Megrahi - Lockerbie bomber 'gone to’ Malta for sex'

Published by Julia Volkovah under , , on 3:45 AM
The Libyan imprisoned for life time due to the 1988 Lockerbie bombing told prosecutors he visited to Malta constantly to have sex.

Investigators said the bomb which devastated Pan-Am Flight 103 was in a suitcase loaded on the island.

Earlier on covert papers, watched by BBC Scotland, detail the clarifications of Abdelbaset Ali al-Megrahi, 59, for his existence in Malta.

They also advise he could visit there without a passport or naming.

The Mediterranean island was key to the case which saw Megrahi found guilty, in January 2001, of killing 270 people in the bombing.

Megrahi was come back to Libya on sympathetic grounds in August, 2009 after serving 10 years of a life punishment; he has deadly prostate cancer.

He has always preserved his innocence, and a prosecution by the Scottish Criminal Cases Review Commission (SCCRC) found he may have undergone from a miscarriage of justice.

Its 821-page report has never been made public, but it has now been watched by BBC Scotland.

It details Megrahi's statement, recognize as a precognition, given to defense lawyers before his investigation in which he spoke about how simple it was for him to visit between Libya and Malta.

"As a Libyan Arab Airlines worker and as somebody familiar, both at Tripoli airport and at the airport in Malta," he told the lawyers, "I could get away with not utilizing a passport or an ID card at all, but easily by wearing my Libyan Arab Airlines uniform.

"This may sound outrageous but it is reality.

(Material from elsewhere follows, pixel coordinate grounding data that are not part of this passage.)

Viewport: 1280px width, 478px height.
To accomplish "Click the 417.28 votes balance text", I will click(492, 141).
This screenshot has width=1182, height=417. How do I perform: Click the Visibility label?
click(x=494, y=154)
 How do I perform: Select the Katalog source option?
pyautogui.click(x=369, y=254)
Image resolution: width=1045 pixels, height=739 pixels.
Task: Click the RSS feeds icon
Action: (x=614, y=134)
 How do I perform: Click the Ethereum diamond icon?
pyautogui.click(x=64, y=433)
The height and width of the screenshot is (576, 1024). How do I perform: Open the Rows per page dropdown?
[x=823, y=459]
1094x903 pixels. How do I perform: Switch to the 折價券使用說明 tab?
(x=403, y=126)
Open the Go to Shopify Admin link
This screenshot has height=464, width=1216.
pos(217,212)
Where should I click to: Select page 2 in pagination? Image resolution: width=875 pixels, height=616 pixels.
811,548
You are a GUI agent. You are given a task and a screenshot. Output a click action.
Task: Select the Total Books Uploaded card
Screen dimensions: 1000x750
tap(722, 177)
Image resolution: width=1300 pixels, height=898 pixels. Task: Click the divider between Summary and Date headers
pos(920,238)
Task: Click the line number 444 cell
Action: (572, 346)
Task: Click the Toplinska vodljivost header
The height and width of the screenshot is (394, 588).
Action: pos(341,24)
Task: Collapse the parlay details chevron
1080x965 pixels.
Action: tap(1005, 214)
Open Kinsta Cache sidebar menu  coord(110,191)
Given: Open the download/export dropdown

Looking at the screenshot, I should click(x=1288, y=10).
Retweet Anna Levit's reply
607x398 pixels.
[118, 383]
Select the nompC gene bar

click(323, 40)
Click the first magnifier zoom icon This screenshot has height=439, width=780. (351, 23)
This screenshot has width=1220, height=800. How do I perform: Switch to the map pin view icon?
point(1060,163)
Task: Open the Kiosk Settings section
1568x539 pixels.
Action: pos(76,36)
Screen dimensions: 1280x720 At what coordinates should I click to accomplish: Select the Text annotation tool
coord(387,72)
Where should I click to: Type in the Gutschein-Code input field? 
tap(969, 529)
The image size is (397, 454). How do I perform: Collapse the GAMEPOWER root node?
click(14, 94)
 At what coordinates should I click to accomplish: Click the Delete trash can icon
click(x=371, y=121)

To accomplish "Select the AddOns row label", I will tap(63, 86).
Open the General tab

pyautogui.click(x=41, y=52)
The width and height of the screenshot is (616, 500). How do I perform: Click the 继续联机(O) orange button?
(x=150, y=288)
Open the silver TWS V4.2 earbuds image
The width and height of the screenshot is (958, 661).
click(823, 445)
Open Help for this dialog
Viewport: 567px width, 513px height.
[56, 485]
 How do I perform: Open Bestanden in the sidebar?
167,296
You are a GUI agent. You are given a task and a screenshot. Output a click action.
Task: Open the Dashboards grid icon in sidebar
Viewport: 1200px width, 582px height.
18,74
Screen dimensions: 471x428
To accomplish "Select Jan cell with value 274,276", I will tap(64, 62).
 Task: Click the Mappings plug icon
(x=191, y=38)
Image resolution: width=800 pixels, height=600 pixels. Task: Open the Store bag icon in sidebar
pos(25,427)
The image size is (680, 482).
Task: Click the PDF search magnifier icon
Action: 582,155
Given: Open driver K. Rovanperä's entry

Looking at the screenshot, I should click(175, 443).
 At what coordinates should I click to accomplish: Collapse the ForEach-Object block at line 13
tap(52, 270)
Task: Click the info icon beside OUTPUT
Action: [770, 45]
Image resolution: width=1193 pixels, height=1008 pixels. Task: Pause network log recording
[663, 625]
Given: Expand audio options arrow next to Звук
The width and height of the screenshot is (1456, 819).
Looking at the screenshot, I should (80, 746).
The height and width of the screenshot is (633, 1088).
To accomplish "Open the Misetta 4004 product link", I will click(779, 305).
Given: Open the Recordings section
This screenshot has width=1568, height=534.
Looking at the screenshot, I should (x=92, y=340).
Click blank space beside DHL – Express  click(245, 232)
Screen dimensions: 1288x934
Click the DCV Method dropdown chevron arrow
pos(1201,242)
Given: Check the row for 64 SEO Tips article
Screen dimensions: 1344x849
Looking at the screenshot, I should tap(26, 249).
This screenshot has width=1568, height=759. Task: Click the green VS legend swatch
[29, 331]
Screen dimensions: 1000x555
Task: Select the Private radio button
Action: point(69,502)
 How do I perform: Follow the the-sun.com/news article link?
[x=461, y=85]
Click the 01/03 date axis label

"If I would like to do something underground in such a way that there would be clearly no record by any means of me going from Tripoli to Malta and back again, I could do it."

A Maltese shopkeeper, Tony Gauci, known Megrahi as the man to whom he sold clothes which were afterward found in a suitcase which had enclosed the bomb.

He said Megrahi traveled his shop, Mary's House, on December 7, 1988.

Strom has surrounded that date - and was one of the causes why the SCCRC sent the case back to the Appeal Court.

But defense lawyers taken in if the genuine tribunal had known how simply Megrahi could visit unnoticed to Malta it could have reinforced the investigation case.

The SCCRC document says: "If the claimant (Megrahi) had talked to this in evidence it would have eliminated the requirement for the Crown to maintain the date of procure of the items from Mary's House as 7 December 1988."

SCCRC prosecutors who talked Megrahi in Greenock Prison find out he had a mistress in Malta whom he may have traveled twice in December, 1988 – as well as the night before the bombing.

He told them he could not have sex with his wife.

"It was likely therefore that the cause for his journey to Malta on 20 December was to meet a woman for this reason," the SCCRC report said.

"The woman in inquiry was the same one that he had recommended he might have met during his travel to Malta on 7 December.

"He had had sexual relations with her on a number of times over many years, awaiting1989 or 1990."

Megrahi was provided only three months to live when he was freed from jail in Scotland in August, 2009.